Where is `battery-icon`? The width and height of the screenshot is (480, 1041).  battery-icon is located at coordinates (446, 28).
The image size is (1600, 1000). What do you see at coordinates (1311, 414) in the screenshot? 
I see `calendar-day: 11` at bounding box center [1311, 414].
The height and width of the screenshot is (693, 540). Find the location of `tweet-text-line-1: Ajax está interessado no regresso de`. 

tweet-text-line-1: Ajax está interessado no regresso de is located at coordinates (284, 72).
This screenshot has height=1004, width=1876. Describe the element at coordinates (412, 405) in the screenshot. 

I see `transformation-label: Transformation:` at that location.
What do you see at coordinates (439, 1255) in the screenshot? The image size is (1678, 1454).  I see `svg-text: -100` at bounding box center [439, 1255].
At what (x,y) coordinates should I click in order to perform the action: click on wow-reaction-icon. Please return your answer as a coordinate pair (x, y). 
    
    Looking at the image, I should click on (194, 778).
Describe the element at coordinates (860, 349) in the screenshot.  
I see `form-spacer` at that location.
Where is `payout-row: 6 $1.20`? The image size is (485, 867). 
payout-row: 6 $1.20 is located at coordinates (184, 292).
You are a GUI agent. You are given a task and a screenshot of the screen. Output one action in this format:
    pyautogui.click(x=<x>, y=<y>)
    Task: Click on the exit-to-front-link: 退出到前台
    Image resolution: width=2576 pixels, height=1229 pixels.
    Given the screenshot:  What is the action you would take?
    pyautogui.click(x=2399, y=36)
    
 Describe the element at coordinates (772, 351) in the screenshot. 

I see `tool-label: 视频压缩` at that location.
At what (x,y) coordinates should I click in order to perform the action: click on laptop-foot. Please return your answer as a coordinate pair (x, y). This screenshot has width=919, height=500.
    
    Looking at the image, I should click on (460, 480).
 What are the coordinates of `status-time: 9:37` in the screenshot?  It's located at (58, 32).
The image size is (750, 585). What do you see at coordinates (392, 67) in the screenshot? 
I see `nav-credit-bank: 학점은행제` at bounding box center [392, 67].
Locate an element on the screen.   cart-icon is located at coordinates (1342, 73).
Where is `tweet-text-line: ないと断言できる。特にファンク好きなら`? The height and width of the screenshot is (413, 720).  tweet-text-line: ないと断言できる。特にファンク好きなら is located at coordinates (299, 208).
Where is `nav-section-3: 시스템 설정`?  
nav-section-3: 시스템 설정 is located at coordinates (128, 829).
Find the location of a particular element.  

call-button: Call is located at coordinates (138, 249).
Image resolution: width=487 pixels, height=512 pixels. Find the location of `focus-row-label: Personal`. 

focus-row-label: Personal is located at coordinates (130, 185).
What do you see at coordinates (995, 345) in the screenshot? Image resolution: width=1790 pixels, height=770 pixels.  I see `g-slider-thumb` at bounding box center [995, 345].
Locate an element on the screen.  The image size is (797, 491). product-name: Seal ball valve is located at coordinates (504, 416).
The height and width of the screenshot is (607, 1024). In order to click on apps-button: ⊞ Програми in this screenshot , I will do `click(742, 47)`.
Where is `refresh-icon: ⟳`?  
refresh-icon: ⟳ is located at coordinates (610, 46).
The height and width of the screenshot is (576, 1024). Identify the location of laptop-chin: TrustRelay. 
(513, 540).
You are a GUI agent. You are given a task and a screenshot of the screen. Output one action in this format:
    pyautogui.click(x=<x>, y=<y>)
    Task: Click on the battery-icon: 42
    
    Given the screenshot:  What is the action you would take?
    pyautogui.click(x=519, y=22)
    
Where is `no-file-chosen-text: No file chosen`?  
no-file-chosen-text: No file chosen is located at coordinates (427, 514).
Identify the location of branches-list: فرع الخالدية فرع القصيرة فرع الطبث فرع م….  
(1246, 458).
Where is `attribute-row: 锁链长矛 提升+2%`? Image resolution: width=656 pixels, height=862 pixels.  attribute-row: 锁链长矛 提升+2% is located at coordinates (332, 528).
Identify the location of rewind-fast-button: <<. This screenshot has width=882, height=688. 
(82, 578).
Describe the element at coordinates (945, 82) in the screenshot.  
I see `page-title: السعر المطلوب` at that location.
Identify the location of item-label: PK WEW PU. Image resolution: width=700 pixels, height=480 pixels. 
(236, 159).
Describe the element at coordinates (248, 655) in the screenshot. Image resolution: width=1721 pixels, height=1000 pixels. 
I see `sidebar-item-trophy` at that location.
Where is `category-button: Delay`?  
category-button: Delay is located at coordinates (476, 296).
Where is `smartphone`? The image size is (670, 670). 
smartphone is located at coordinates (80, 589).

» GOAL OF THE EXERCISE
Turn all of the material above into a JSON list of strings, with each line as its own string and blank lines omitted.

» FINISHED EXERCISE
[
  "Where is `battery-icon`? The width and height of the screenshot is (480, 1041).  battery-icon is located at coordinates (446, 28).",
  "The image size is (1600, 1000). What do you see at coordinates (1311, 414) in the screenshot? ",
  "I see `calendar-day: 11` at bounding box center [1311, 414].",
  "The height and width of the screenshot is (693, 540). Find the location of `tweet-text-line-1: Ajax está interessado no regresso de`. ",
  "tweet-text-line-1: Ajax está interessado no regresso de is located at coordinates (284, 72).",
  "This screenshot has height=1004, width=1876. Describe the element at coordinates (412, 405) in the screenshot. ",
  "I see `transformation-label: Transformation:` at that location.",
  "What do you see at coordinates (439, 1255) in the screenshot? The image size is (1678, 1454).  I see `svg-text: -100` at bounding box center [439, 1255].",
  "At what (x,y) coordinates should I click in order to perform the action: click on wow-reaction-icon. Please return your answer as a coordinate pair (x, y). ",
  "    Looking at the image, I should click on (194, 778).",
  "Describe the element at coordinates (860, 349) in the screenshot.  ",
  "I see `form-spacer` at that location.",
  "Where is `payout-row: 6 $1.20`? The image size is (485, 867). ",
  "payout-row: 6 $1.20 is located at coordinates (184, 292).",
  "You are a GUI agent. You are given a task and a screenshot of the screen. Output one action in this format:",
  "    pyautogui.click(x=<x>, y=<y>)",
  "    Task: Click on the exit-to-front-link: 退出到前台",
  "    Image resolution: width=2576 pixels, height=1229 pixels.",
  "    Given the screenshot:  What is the action you would take?",
  "    pyautogui.click(x=2399, y=36)",
  " Describe the element at coordinates (772, 351) in the screenshot. ",
  "I see `tool-label: 视频压缩` at that location.",
  "At what (x,y) coordinates should I click in order to perform the action: click on laptop-foot. Please return your answer as a coordinate pair (x, y). This screenshot has width=919, height=500.",
  "    Looking at the image, I should click on (460, 480).",
  " What are the coordinates of `status-time: 9:37` in the screenshot?  It's located at (58, 32).",
  "The image size is (750, 585). What do you see at coordinates (392, 67) in the screenshot? ",
  "I see `nav-credit-bank: 학점은행제` at bounding box center [392, 67].",
  "Locate an element on the screen.   cart-icon is located at coordinates (1342, 73).",
  "Where is `tweet-text-line: ないと断言できる。特にファンク好きなら`? The height and width of the screenshot is (413, 720).  tweet-text-line: ないと断言できる。特にファンク好きなら is located at coordinates (299, 208).",
  "Where is `nav-section-3: 시스템 설정`?  ",
  "nav-section-3: 시스템 설정 is located at coordinates (128, 829).",
  "Find the location of a particular element.  ",
  "call-button: Call is located at coordinates (138, 249).",
  "Image resolution: width=487 pixels, height=512 pixels. Find the location of `focus-row-label: Personal`. ",
  "focus-row-label: Personal is located at coordinates (130, 185).",
  "What do you see at coordinates (995, 345) in the screenshot? Image resolution: width=1790 pixels, height=770 pixels.  I see `g-slider-thumb` at bounding box center [995, 345].",
  "Locate an element on the screen.  The image size is (797, 491). product-name: Seal ball valve is located at coordinates (504, 416).",
  "The height and width of the screenshot is (607, 1024). In order to click on apps-button: ⊞ Програми in this screenshot , I will do `click(742, 47)`.",
  "Where is `refresh-icon: ⟳`?  ",
  "refresh-icon: ⟳ is located at coordinates (610, 46).",
  "The height and width of the screenshot is (576, 1024). Identify the location of laptop-chin: TrustRelay. ",
  "(513, 540).",
  "You are a GUI agent. You are given a task and a screenshot of the screen. Output one action in this format:",
  "    pyautogui.click(x=<x>, y=<y>)",
  "    Task: Click on the battery-icon: 42",
  "    Given the screenshot:  What is the action you would take?",
  "    pyautogui.click(x=519, y=22)",
  "Where is `no-file-chosen-text: No file chosen`?  ",
  "no-file-chosen-text: No file chosen is located at coordinates (427, 514).",
  "Identify the location of branches-list: فرع الخالدية فرع القصيرة فرع الطبث فرع م….  ",
  "(1246, 458).",
  "Where is `attribute-row: 锁链长矛 提升+2%`? Image resolution: width=656 pixels, height=862 pixels.  attribute-row: 锁链长矛 提升+2% is located at coordinates (332, 528).",
  "Identify the location of rewind-fast-button: <<. This screenshot has width=882, height=688. ",
  "(82, 578).",
  "Describe the element at coordinates (945, 82) in the screenshot.  ",
  "I see `page-title: السعر المطلوب` at that location.",
  "Identify the location of item-label: PK WEW PU. Image resolution: width=700 pixels, height=480 pixels. ",
  "(236, 159).",
  "Describe the element at coordinates (248, 655) in the screenshot. Image resolution: width=1721 pixels, height=1000 pixels. ",
  "I see `sidebar-item-trophy` at that location.",
  "Where is `category-button: Delay`?  ",
  "category-button: Delay is located at coordinates (476, 296).",
  "Where is `smartphone`? The image size is (670, 670). ",
  "smartphone is located at coordinates (80, 589)."
]